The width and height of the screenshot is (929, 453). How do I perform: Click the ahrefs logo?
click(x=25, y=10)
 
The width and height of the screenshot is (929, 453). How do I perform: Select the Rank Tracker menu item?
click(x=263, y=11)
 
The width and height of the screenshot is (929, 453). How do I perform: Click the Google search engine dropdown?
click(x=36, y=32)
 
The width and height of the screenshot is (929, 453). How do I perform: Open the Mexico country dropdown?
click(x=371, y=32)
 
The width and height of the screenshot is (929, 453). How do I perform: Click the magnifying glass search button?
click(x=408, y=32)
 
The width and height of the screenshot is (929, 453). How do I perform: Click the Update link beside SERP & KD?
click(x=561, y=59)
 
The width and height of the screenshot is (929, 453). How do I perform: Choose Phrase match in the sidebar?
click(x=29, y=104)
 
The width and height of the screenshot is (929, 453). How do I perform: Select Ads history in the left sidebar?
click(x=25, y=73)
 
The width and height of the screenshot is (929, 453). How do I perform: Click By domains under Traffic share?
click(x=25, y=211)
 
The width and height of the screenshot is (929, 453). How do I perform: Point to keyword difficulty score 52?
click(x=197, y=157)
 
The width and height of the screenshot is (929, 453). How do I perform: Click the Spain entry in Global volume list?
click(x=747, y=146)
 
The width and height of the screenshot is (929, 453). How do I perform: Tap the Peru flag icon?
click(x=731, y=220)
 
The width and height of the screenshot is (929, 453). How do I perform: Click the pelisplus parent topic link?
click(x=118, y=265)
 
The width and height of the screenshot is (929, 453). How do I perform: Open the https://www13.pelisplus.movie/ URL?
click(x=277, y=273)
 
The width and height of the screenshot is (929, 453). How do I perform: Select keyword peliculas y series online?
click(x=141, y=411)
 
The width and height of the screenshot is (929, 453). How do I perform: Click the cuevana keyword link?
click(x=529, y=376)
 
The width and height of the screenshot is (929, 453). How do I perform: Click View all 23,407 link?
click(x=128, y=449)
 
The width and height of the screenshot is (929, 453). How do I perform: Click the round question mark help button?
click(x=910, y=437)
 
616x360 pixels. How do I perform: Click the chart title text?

== == ==

Rewrite the entries above from the beginning through the line containing "click(x=263, y=11)", that line included, with requests kept and each click coordinate in the answers multiplied by 0.7 and rounded to a whole number, halves going up. Numbers in the requests stay as they are.

The width and height of the screenshot is (929, 453). How do I perform: Click the ahrefs logo?
click(x=18, y=7)
 
The width and height of the screenshot is (929, 453). How do I perform: Select the Rank Tracker menu item?
click(x=184, y=8)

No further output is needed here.